Toscana
Regione, Statuto entro il 2002
DI SIMONE PITOSSI
Entro il 2002 il Consiglio regionale si è impegnato a stendere lo Statuto. È questo uno degli impegni emersi nell’ultima seduta dell’assemblea di Palazzo Panciatichi. La legge costituzionale del 1999 sull’elezione diretta dei Presidenti delle Regioni e la revisione del Titolo Quinto della Costituzione hanno aperto importanti spazi per una nuova fase dell’autonomia regionale. Le Regioni, da un lato, saranno impegnate ad utilizzare tutti gli spazi offerti dalla revisione costituzionale. Dall’altro, sono chiamate alla redazione dei nuovi statuti, atti dotati di un amplissimo margine di autonomia, di fatto delle «minicostituzioni».
Al centro del dibattito consiliare la relazione del vicepresidente del consiglio regionale e presidente della commissione speciale statuto Piero Pizzi sull’attività svolta dalla commissione da giugno 2000 al dicembre 2001. La prima osservazione di Pizzi? Riequilibrare i poteri tra il presidente e il consiglio regionale, cioé tra i due organi entrambi legittimati direttamente dal voto popolare. «Il riequilibrio dei due organi spiega Pizzi appare come uno dei punti strategici del lavoro di costituzione del nuovo statuto ed è convinzione diffusa che al consiglio dovrà rimanere la facoltà di delegificazione e di elaborazione dei testi unici in quanto titolare esclusivo di tale funzione. Esso dovrebbe essere l’unico organo deliberante la proposizione alla Corte costituzionale dei giudizi di legittimità costituzionale e dei conflitti di attribuzione verso provvedimenti legislativi nazionali o di altre Regioni che invadessero la sua competenza».
In caso di contrasto tra giunta e consiglio Pizzi ipotizza «l’istituzione di un organo regionale di garanzia interno all’ordinamento regionale; ad esempio una authority in grado di esprimere un controllo preventivo sulle leggi e sui regolamenti prima della loro emanazione».
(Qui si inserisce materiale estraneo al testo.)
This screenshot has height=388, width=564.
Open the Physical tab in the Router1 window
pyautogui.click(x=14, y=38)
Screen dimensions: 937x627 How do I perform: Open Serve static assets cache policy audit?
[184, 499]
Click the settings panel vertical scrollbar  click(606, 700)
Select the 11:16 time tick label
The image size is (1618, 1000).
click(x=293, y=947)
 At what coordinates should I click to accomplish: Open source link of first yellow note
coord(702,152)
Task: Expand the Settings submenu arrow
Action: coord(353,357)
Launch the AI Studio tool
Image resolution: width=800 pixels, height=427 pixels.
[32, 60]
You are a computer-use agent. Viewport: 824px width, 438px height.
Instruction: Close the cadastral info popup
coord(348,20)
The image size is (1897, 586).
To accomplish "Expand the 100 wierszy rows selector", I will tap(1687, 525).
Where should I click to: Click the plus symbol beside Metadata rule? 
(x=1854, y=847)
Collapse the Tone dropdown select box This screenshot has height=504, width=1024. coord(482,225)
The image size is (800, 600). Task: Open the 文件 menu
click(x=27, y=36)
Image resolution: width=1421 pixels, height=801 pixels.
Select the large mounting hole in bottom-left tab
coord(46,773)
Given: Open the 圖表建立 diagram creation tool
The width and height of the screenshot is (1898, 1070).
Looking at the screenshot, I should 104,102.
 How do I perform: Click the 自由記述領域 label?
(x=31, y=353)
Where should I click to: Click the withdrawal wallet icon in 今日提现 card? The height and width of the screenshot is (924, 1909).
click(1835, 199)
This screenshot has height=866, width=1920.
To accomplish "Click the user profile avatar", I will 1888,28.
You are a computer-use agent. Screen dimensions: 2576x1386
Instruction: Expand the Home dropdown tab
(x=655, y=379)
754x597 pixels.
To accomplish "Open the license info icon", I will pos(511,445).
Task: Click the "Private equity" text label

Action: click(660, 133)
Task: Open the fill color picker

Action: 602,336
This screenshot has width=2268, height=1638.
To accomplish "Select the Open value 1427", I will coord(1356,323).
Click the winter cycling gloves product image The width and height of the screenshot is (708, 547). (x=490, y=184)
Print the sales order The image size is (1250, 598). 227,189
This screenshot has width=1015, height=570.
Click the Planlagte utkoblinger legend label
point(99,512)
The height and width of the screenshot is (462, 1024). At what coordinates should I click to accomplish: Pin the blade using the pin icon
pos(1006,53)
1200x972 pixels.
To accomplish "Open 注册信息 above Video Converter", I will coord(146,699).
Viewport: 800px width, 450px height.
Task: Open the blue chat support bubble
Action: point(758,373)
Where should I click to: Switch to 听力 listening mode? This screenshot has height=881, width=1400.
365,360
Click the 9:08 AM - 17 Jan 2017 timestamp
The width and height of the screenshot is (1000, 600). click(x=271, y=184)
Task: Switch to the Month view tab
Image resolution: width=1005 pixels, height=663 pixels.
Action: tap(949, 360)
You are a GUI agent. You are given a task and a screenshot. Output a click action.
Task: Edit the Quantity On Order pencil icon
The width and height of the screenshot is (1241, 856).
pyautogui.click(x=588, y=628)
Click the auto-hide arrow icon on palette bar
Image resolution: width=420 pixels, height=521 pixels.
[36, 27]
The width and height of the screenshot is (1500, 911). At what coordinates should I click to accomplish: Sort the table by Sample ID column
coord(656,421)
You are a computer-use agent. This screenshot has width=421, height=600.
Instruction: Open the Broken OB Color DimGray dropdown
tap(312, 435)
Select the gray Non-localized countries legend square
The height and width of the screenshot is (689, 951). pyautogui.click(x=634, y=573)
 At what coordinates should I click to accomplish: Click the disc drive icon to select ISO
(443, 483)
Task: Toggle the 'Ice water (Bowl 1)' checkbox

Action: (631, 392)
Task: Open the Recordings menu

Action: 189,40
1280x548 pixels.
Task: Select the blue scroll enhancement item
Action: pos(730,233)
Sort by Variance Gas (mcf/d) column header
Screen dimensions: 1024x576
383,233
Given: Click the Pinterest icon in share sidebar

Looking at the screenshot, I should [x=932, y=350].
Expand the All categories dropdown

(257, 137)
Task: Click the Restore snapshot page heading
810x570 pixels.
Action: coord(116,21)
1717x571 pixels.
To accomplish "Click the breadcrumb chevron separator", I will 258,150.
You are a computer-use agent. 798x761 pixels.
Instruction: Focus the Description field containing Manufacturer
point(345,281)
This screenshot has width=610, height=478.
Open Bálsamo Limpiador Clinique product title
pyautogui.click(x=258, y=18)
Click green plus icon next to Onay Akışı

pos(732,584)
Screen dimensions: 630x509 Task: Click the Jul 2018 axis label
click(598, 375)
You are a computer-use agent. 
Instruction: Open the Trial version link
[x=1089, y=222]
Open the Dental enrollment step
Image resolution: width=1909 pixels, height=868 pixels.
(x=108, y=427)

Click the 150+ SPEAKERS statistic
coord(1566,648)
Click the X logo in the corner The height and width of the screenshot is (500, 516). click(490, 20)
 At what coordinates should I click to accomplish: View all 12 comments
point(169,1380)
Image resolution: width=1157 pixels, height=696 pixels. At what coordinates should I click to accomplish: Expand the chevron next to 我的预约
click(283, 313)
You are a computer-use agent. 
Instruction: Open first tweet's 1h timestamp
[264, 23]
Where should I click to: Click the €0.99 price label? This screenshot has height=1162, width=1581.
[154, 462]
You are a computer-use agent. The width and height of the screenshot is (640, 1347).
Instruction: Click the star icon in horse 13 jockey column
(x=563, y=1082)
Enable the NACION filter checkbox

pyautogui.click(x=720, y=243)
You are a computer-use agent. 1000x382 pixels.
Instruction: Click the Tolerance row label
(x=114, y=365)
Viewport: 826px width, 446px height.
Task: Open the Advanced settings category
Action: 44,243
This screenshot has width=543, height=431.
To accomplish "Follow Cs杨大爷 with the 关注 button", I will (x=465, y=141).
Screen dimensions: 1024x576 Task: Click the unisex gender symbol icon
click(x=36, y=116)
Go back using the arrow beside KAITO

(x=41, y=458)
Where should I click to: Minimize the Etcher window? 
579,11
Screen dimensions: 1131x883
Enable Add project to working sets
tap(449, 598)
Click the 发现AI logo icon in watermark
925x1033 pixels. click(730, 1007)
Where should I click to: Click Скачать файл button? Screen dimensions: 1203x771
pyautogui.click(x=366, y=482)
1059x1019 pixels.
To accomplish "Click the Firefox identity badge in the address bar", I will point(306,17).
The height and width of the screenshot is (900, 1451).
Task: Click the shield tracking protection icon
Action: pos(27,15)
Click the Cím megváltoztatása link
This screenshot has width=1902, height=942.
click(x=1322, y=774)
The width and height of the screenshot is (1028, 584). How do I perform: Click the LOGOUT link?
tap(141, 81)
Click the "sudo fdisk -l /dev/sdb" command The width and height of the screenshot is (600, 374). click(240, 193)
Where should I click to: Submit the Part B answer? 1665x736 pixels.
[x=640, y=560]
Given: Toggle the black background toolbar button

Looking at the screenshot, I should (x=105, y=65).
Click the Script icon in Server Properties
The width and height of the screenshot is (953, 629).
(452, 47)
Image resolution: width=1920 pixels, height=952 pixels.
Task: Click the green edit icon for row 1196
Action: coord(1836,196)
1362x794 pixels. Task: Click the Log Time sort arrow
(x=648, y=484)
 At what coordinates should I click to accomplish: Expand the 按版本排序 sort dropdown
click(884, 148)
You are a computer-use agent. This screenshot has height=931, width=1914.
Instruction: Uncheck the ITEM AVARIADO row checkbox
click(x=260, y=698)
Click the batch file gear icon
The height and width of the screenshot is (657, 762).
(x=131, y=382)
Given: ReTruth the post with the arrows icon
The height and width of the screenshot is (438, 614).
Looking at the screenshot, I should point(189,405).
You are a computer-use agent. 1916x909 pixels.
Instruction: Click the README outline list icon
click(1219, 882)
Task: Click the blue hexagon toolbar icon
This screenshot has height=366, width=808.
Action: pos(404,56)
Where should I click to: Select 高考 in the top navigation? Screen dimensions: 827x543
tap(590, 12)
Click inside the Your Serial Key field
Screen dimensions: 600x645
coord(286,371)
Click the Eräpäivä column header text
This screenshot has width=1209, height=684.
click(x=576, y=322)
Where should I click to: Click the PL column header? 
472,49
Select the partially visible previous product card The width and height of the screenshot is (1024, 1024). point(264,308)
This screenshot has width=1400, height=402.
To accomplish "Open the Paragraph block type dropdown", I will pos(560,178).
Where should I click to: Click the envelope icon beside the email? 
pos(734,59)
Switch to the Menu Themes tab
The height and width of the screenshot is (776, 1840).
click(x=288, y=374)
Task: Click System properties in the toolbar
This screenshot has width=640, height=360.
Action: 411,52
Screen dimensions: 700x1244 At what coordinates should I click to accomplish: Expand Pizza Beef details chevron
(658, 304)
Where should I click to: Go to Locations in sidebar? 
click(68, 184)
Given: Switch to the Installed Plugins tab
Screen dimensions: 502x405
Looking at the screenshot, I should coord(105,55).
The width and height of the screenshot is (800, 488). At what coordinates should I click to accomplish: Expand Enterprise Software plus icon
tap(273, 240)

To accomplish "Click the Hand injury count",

Per il presidente Pizzi va inoltre «discusso approfonditamente se modificare la norma che lega il destino del consiglio a quello del presidente eletto direttamente, in quanto sta crescendo nelle Regioni italiane alle prese con i nuovi statuti la convinzione che la caduta o le dimissioni del presidente non dovrebbero significare automaticamente la caduta di un consiglio comunque eletto dal popolo».